Problem statement: Print the records exactly as given.

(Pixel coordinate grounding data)
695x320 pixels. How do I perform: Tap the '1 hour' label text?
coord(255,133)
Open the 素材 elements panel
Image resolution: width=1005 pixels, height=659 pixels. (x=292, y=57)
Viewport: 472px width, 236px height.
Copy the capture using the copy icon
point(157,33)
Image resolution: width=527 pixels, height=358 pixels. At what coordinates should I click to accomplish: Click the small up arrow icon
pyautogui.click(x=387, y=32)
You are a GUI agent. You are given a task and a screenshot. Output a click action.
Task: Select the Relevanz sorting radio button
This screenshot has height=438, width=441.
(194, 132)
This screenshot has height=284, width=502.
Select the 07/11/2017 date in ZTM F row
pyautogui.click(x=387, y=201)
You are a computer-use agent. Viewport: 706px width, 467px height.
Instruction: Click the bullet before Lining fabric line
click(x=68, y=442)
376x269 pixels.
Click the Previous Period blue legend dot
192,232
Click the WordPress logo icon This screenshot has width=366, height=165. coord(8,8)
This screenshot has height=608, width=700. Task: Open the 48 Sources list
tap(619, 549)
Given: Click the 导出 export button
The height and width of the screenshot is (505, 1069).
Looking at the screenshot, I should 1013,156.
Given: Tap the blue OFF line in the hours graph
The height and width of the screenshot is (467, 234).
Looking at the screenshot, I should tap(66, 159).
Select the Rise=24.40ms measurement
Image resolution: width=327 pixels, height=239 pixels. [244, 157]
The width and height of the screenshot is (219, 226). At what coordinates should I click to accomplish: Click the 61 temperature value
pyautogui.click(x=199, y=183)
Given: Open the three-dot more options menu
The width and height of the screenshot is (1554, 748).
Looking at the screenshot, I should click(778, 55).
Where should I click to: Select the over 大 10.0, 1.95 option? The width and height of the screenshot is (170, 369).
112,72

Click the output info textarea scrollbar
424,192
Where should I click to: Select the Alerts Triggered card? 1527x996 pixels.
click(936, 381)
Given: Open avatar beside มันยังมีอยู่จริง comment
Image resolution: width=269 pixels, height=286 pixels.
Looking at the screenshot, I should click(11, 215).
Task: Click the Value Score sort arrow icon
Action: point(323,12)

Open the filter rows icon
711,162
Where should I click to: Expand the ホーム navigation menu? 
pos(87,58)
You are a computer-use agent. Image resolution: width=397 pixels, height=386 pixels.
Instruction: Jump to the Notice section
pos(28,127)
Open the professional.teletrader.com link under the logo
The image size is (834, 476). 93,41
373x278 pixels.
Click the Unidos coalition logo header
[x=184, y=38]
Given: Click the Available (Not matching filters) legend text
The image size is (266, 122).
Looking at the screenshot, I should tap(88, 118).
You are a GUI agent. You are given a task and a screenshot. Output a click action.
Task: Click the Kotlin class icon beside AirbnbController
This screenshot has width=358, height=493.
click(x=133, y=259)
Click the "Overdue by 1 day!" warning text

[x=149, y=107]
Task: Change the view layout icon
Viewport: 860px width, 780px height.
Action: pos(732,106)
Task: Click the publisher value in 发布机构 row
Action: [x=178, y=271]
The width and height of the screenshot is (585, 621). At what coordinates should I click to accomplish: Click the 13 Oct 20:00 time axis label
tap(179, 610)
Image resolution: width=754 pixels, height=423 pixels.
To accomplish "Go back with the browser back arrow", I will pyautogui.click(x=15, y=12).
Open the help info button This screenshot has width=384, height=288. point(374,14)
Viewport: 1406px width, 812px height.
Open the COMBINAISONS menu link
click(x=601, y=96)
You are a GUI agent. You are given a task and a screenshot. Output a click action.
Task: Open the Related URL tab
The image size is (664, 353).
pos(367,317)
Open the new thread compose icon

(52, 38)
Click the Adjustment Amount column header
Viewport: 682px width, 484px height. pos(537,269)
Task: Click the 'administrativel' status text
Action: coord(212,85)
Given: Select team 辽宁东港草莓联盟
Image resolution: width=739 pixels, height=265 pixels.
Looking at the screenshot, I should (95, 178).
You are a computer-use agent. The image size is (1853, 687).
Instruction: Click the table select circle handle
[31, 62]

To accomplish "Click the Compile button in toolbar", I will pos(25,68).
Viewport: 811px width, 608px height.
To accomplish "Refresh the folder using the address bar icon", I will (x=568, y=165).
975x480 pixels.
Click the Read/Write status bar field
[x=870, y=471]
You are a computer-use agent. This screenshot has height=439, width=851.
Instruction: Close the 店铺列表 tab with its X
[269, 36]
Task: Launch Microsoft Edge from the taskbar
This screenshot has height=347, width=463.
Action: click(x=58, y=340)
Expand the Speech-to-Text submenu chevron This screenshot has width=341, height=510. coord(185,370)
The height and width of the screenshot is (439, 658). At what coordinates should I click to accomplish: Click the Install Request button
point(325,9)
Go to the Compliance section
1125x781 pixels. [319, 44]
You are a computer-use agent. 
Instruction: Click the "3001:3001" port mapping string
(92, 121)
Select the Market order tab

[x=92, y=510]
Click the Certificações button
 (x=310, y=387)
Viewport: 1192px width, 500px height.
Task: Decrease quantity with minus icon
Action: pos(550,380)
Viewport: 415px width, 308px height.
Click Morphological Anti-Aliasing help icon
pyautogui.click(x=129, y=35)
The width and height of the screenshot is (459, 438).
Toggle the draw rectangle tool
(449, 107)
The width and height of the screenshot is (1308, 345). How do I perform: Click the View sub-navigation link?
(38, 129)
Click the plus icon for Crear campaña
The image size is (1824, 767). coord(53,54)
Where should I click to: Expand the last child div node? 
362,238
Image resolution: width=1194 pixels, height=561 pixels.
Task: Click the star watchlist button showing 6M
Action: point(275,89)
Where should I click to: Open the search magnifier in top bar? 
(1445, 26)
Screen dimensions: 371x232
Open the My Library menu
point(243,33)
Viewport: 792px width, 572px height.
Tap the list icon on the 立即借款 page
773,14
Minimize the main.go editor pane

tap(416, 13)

Problem solution:
695x320 pixels. How do I perform: Tap the '1 hour' label text?
coord(255,133)
Open the 素材 elements panel
Image resolution: width=1005 pixels, height=659 pixels. (x=292, y=57)
Viewport: 472px width, 236px height.
Copy the capture using the copy icon
point(157,33)
Image resolution: width=527 pixels, height=358 pixels. At what coordinates should I click to accomplish: Click the small up arrow icon
pyautogui.click(x=387, y=32)
You are a GUI agent. You are given a task and a screenshot. Output a click action.
Task: Select the Relevanz sorting radio button
This screenshot has height=438, width=441.
(194, 132)
This screenshot has height=284, width=502.
Select the 07/11/2017 date in ZTM F row
pyautogui.click(x=387, y=201)
You are a computer-use agent. Viewport: 706px width, 467px height.
Instruction: Click the bullet before Lining fabric line
click(x=68, y=442)
376x269 pixels.
Click the Previous Period blue legend dot
192,232
Click the WordPress logo icon This screenshot has width=366, height=165. coord(8,8)
This screenshot has height=608, width=700. Task: Open the 48 Sources list
tap(619, 549)
Given: Click the 导出 export button
The height and width of the screenshot is (505, 1069).
Looking at the screenshot, I should 1013,156.
Given: Tap the blue OFF line in the hours graph
The height and width of the screenshot is (467, 234).
Looking at the screenshot, I should tap(66, 159).
Select the Rise=24.40ms measurement
Image resolution: width=327 pixels, height=239 pixels. [244, 157]
The width and height of the screenshot is (219, 226). At what coordinates should I click to accomplish: Click the 61 temperature value
pyautogui.click(x=199, y=183)
Given: Open the three-dot more options menu
The width and height of the screenshot is (1554, 748).
Looking at the screenshot, I should click(778, 55).
Where should I click to: Select the over 大 10.0, 1.95 option? The width and height of the screenshot is (170, 369).
112,72

Click the output info textarea scrollbar
424,192
Where should I click to: Select the Alerts Triggered card? 1527x996 pixels.
click(936, 381)
Given: Open avatar beside มันยังมีอยู่จริง comment
Image resolution: width=269 pixels, height=286 pixels.
Looking at the screenshot, I should click(11, 215).
Task: Click the Value Score sort arrow icon
Action: point(323,12)

Open the filter rows icon
711,162
Where should I click to: Expand the ホーム navigation menu? 
pos(87,58)
You are a computer-use agent. Image resolution: width=397 pixels, height=386 pixels.
Instruction: Jump to the Notice section
pos(28,127)
Open the professional.teletrader.com link under the logo
The image size is (834, 476). 93,41
373x278 pixels.
Click the Unidos coalition logo header
[x=184, y=38]
Given: Click the Available (Not matching filters) legend text
The image size is (266, 122).
Looking at the screenshot, I should tap(88, 118).
You are a GUI agent. You are given a task and a screenshot. Output a click action.
Task: Click the Kotlin class icon beside AirbnbController
This screenshot has width=358, height=493.
click(x=133, y=259)
Click the "Overdue by 1 day!" warning text

[x=149, y=107]
Task: Change the view layout icon
Viewport: 860px width, 780px height.
Action: pos(732,106)
Task: Click the publisher value in 发布机构 row
Action: [x=178, y=271]
The width and height of the screenshot is (585, 621). At what coordinates should I click to accomplish: Click the 13 Oct 20:00 time axis label
tap(179, 610)
Image resolution: width=754 pixels, height=423 pixels.
To accomplish "Go back with the browser back arrow", I will pyautogui.click(x=15, y=12).
Open the help info button This screenshot has width=384, height=288. point(374,14)
Viewport: 1406px width, 812px height.
Open the COMBINAISONS menu link
click(x=601, y=96)
You are a GUI agent. You are given a task and a screenshot. Output a click action.
Task: Open the Related URL tab
The image size is (664, 353).
pos(367,317)
Open the new thread compose icon

(52, 38)
Click the Adjustment Amount column header
Viewport: 682px width, 484px height. pos(537,269)
Task: Click the 'administrativel' status text
Action: coord(212,85)
Given: Select team 辽宁东港草莓联盟
Image resolution: width=739 pixels, height=265 pixels.
Looking at the screenshot, I should (95, 178).
You are a computer-use agent. The image size is (1853, 687).
Instruction: Click the table select circle handle
[31, 62]

To accomplish "Click the Compile button in toolbar", I will pos(25,68).
Viewport: 811px width, 608px height.
To accomplish "Refresh the folder using the address bar icon", I will (x=568, y=165).
975x480 pixels.
Click the Read/Write status bar field
[x=870, y=471]
You are a computer-use agent. This screenshot has height=439, width=851.
Instruction: Close the 店铺列表 tab with its X
[269, 36]
Task: Launch Microsoft Edge from the taskbar
This screenshot has height=347, width=463.
Action: click(x=58, y=340)
Expand the Speech-to-Text submenu chevron This screenshot has width=341, height=510. coord(185,370)
The height and width of the screenshot is (439, 658). At what coordinates should I click to accomplish: Click the Install Request button
point(325,9)
Go to the Compliance section
1125x781 pixels. [319, 44]
You are a computer-use agent. 
Instruction: Click the "3001:3001" port mapping string
(92, 121)
Select the Market order tab

[x=92, y=510]
Click the Certificações button
 (x=310, y=387)
Viewport: 1192px width, 500px height.
Task: Decrease quantity with minus icon
Action: pos(550,380)
Viewport: 415px width, 308px height.
Click Morphological Anti-Aliasing help icon
pyautogui.click(x=129, y=35)
The width and height of the screenshot is (459, 438).
Toggle the draw rectangle tool
(449, 107)
The width and height of the screenshot is (1308, 345). How do I perform: Click the View sub-navigation link?
(38, 129)
Click the plus icon for Crear campaña
The image size is (1824, 767). coord(53,54)
Where should I click to: Expand the last child div node? 
362,238
Image resolution: width=1194 pixels, height=561 pixels.
Task: Click the star watchlist button showing 6M
Action: point(275,89)
Where should I click to: Open the search magnifier in top bar? 
(1445, 26)
Screen dimensions: 371x232
Open the My Library menu
point(243,33)
Viewport: 792px width, 572px height.
Tap the list icon on the 立即借款 page
773,14
Minimize the main.go editor pane

tap(416, 13)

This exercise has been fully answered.